Our Latest Home Improvement Project, a brick patio
Our Latest Home Improvement Project

Estimated reading time: 11 minutes

Just because we’ve moved to a new old house doesn’t mean home improvements stops. Quite the contrary, Given that we’ve already done just about everything inside this house that needs doing, Winnie decided she really needed to tackle the great outdoors.

Given her love for tile and concrete work, her choice was building a patio – driveway and walkway. Mostly using found materials. As always, she did some excellent work.

The Start

Our 1954-vintage brick house has a detached garage sitting behind the house, at the end of a long concrete driveway. When we moved in this past December the part of the driveway that extended from the back edge of the house to the garage door, an area roughly 46 feet long by 13 feet wide, was in pretty bad shape.

Off the one side of the driveway was a eighteen foot-long brick-laid walkway connecting the driveway to the outside basement steps. It wasn’t in much better shape than the driveway.

Driveway and Walkway, Before Home Improvement.
Driveway and Walkway, Before Home Improvement.
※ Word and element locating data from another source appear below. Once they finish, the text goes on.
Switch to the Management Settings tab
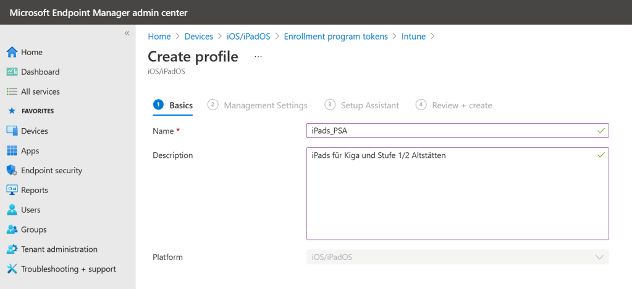 [265, 105]
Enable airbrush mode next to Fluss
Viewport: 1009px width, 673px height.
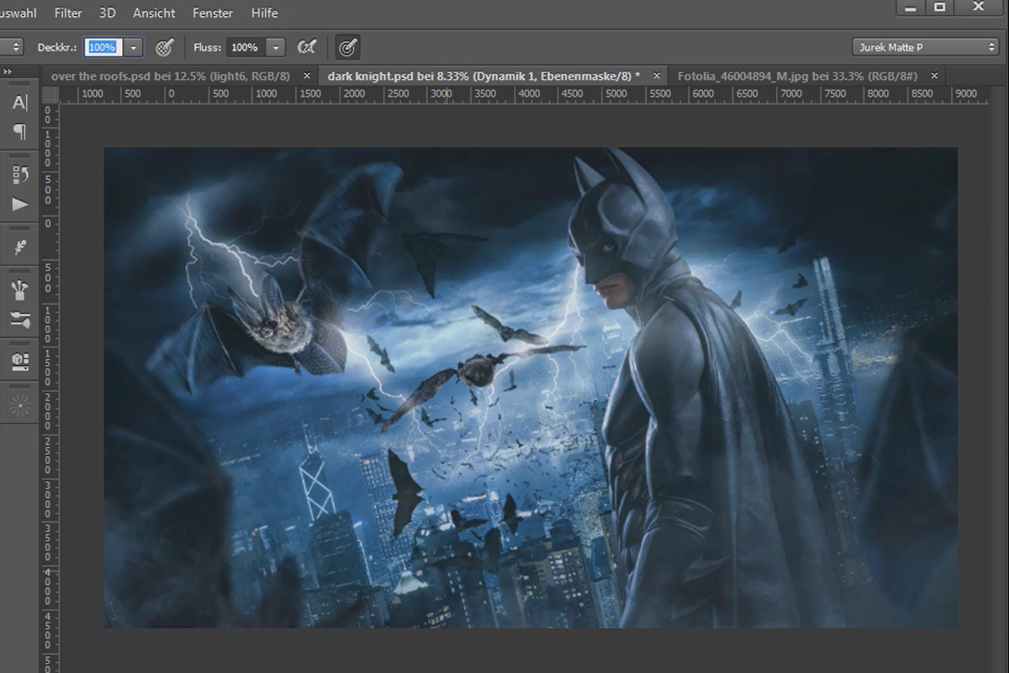point(308,48)
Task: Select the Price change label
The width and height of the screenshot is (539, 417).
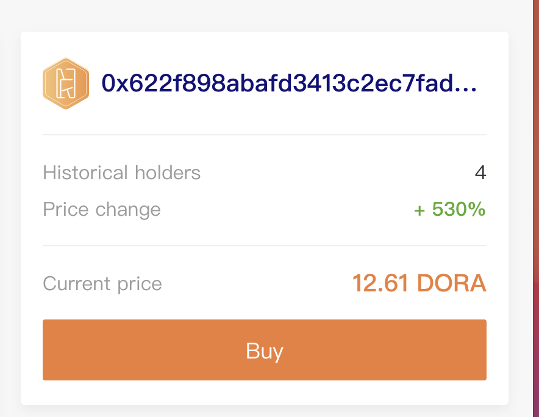Action: [102, 209]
Neither of us were happy about the driveway condition, and once settled in we started discussing what to do about it. Power washing off the grass helped some, but it was still pretty ugly. We weren’t crazy about spending several thousand dollars replacing the section of driveway with new poured cement.

The Discovery

One thing I knew I needed to do was get electricity into the garage so I could setup my workshop. There was an existing cable coming out of the house that seemed like it once led to the garage. But, the garage was now powerless. So, in early June I dug a trench from house to garage for a new power line. I dug it along the left side of the pitiful driveway as the easiest route. As I dug, I started pulling up bricks and chunks of assorted types of rock. Lots of bricks and rock. By the time my forty-five-foot trench was finished, I’d dug up a couple of dozen bricks.

Winnie got real interested in this. One afternoon, returning home from the office, I discovered she had started digging further into the old driveway. As she dug she pulled up more bricks and rocks. So, we kept digging.

By all appearances, some previous owner, possibly the original, had buried all kinds of scrap brick and stone left over from the house construction and then paved over it. The concrete was at most two inches thick, but the underlying loose brick was almost two feet deep under the concrete.

By the time we were finished digging up the entire driveway it looked like we were doing missile tests.

Next Step

We salvaged well over 2000 bricks. These included solid and hollow bricks, both concrete and ceramic, in several different sizes. Some were broken, but most were whole abet chipped and battered. We also dug up several piles worth of loose granite and reddish shale-looking rock, some square granite cobblestones, lots of assorted-sized round stones, and gravel.

As we dug them up, Winnie sorted and graded and stacked different materials in neat piles around the garage.

Stacks of Brick and Stone - Building a Patio Driveway
Brick and Stone Sorted and Stacked

Once we finished digging and sorting and stacking, Winnie and I had serious discussions on what we were going to do next. We hadn’t really made plans while we were digging as we were so enthralled at being amateur archeologists. But, now, we had multiple piles of loose brick and stone in our yard, and a gaping rubble-strew hole in front of our garage. We had to do something. So, Winnie announced she wanted to build a new driveway – patio using the found material.

Building a Patio – Driveway

We spent several days testing different patterns of brick and stone, and decided on a pattern of eighteen stones arranged in a two-foot by two-foot square, with four inches of space between each square. Winnie decided to use the round stone and cobblestones set in-between each brick square. It was an ambitious plan, and I wasn’t sure we had enough material . Winnie was unfazed.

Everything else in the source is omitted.